-- Opening Marker --

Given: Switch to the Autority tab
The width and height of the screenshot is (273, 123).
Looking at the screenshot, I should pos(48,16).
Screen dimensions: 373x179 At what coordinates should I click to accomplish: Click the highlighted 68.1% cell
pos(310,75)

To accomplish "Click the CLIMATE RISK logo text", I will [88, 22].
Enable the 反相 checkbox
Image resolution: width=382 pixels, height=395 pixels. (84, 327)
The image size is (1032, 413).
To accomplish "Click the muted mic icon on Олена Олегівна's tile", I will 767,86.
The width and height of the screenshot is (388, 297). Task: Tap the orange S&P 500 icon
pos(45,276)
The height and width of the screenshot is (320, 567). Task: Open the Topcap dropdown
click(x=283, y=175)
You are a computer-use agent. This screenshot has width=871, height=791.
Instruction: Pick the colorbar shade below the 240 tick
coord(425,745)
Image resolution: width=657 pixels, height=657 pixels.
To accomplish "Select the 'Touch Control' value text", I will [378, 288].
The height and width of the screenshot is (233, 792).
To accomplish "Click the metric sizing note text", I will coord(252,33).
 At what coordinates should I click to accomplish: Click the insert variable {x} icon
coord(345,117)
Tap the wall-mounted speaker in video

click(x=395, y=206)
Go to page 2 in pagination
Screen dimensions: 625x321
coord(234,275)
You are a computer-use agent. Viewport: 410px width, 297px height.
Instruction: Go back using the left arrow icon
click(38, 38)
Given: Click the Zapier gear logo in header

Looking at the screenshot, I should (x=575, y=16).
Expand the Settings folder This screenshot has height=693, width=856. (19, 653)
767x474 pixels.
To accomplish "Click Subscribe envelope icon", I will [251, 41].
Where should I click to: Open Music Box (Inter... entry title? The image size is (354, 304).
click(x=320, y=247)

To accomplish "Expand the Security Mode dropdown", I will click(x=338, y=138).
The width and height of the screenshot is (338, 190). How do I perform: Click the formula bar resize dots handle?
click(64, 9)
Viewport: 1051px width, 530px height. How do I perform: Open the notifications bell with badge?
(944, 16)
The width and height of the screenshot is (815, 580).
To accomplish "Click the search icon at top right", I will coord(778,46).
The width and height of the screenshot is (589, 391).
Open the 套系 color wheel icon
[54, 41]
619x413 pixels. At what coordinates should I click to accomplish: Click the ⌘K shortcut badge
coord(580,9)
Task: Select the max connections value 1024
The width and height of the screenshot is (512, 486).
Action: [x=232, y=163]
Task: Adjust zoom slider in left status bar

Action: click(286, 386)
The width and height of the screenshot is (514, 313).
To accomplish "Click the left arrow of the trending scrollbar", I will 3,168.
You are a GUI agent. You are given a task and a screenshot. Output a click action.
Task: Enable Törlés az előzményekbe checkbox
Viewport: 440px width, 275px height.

-- Closing Marker --

* WHAT NEEDS TO BE DONE: Check every line above for the word "value" and copy those that have it.

* ANSWER TO THE EXERCISE:
To accomplish "Select the 'Touch Control' value text", I will [378, 288].
Task: Select the max connections value 1024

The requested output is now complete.